PAGE |
+--
Michael A. Turner (born June 5, 1963), also known as Emtee, is an English-born Canadian musician and producer. He is best known as the former lead guitarist and founding member of the band Our Lady Peace and current member of alternative rock supergroup Crash Karma.

Life and career
Born on June 5, 1963, in Halifax, England, Turner grew up heavily influenced by punk rock. His first guitar was a gift from his mother on his seventeenth birthday. He played in a variety of bands during the 1980s.

Turner moved to Ontario, Canada at the age of eighteen. He studied English literature at the University of Western Ontario. He lived in Saugeen-Maitland Hall at the University of Western Ontario along with fellow Our Lady Peace band member Duncan Coutts.
+--
SOURCE DATA |
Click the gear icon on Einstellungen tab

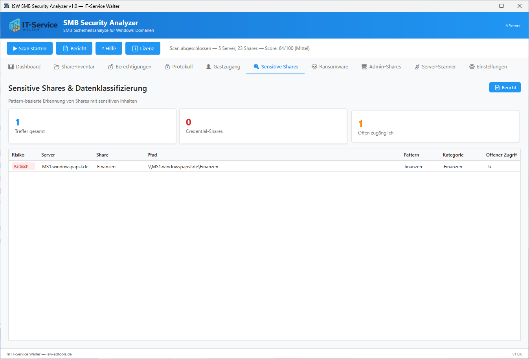pos(472,67)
+--
GIVEN REQUEST 1 | Rewrite the article on Michael A. Turner from "Michael A. Turner" up to and including "member Duncan Coutts.", substituting "Leeds" for "Halifax".
GIVEN REQUEST 2 | According to the article on Michael A. Turner, where did Turner study English literature?
GIVEN REQUEST 3 | Using the article on Michael A. Turner, explain in one to three sentences what Turner is best known for.
Answer from the article on Michael A. Turner alone.

WRITTEN REPLY 1 |
Michael A. Turner (born June 5, 1963), also known as Emtee, is an English-born Canadian musician and producer. He is best known as the former lead guitarist and founding member of the band Our Lady Peace and current member of alternative rock supergroup Crash Karma.

Life and career
Born on June 5, 1963, in Leeds, England, Turner grew up heavily influenced by punk rock. His first guitar was a gift from his mother on his seventeenth birthday. He played in a variety of bands during the 1980s.

Turner moved to Ontario, Canada at the age of eighteen. He studied English literature at the University of Western Ontario. He lived in Saugeen-Maitland Hall at the University of Western Ontario along with fellow Our Lady Peace band member Duncan Coutts.

WRITTEN REPLY 2 | At the University of Western Ontario.

WRITTEN REPLY 3 | Turner is best known as the former lead guitarist and a founding member of Our Lady Peace. He is also known as a current member of the alternative rock supergroup Crash Karma.